Washington’s mounted force crested a hill and unexpectedly saw the Loyalists formed up on the top of the hill opposite them. The dragoons wasted no time and “gave a shout, drew swords, and charged like mad” across the saddle between the hills. The militia followed. The Loyalists immediately broke, and mounted Continentals and Patriots cut them down. Morgan later reported 100 Loyalists killed, fifty wounded, and forty captured without a single Patriot casualty, making the “Battle” of Hammond’s Store one of the costliest Loyalist defeats in the South to date in the war.
Most of the Loyalists who survived the Patriot onslaught fled towards “William’s Fort”, a Loyalist stockade about seven miles to the south, just outside Ninety-Six. Washington sent Colonel Joseph Hayes’ Little River Regiment of Militia with ten dragoons under Cornet James Simon to pursue and take the fort. When Simon arrived at William’s Fort, he gave the Loyalist commander, Brigadier General Robert Cunningham thirty minutes to surrender before he attacked. Cunningham was a popular and charismatic loyalist leader and was recently promoted to brigadier general by Cornwallis. Cunningham was so popular and prominent a local leader that in 1778 he was elected to South Carolina’s pro-Patriot Provincial Congress. Cornwallis entrusted to him command of all Loyalists in the region around Ninety-Six and expected him to clear the Carolina backcountry after Ferguson’s failure at King’s Mountain. But when confronted by the fiery young Continental officer, possibly with fresh tales of massacre at Hammond’s Store still echoing in his ears (there were a disproportionate number of dead to wounded and captured at the earlier battle), Cunningham abandoned William’s Fort after most of his men deserted. Hayes and Simon attacked when they recognized what was happening, and inflicted five more dead and thirty more wounded and captured on the Loyalists. The Patriots then gathered what stores they could, and not wishing to run afoul of any relief force from Ninety Six, returned to Washington at Hammond’s Store, and then back to Morgan at Grindal Shoals.
The Burning of William’s Fort and especially the Battle of Hammond’s Store shocked Cornwallis. Cornwallis’ first report was that Morgan had an army of 3000 that was marching on Ninety-Six to finally clear that thorn in the Patriots’ side, and Hammond’s Store was just the beginning. Cornwallis quickly found out that Morgan had less than 2000, but he could no longer ignore Morgan and concentrate on re-invading North Carolina. The Patriot capture of Ninety-Six, a post “of so much consequence” to the Loyalist cause, or even worse, Augusta, would unravel his campaign in the Southern Colonies and give Greene even more much needed time to rebuild at Cheraw.

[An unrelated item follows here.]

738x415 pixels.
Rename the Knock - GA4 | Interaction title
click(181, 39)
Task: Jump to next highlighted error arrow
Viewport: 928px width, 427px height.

On New Year’s Day, 1781, Lt. Col. Banastre Tarleton received a dispatch from Lord Cornwallis to move toward Ninety-Six and with his British Legion and 71st Regiment, defend against any attack by Morgan. The next day, Tarleton learned Washington withdrew and that Ninety-Six was in no immediate danger. The impetuous Tarleton decided to attack. Following Cornwallis’ intent, Tarleton proposed pushing Morgan towards King’s Mountain where he, and if they were lucky Greene, could be trapped and destroyed by the combined weight of Tarleton’s and Cornwallis’ commands.
Of course that plan didn’t come to fruition, but what did happen was the Patriot victory at Hammond’s Store set in motion a chain of events which led directly to the Battle of Cowpens two weeks later on 17 January 1781.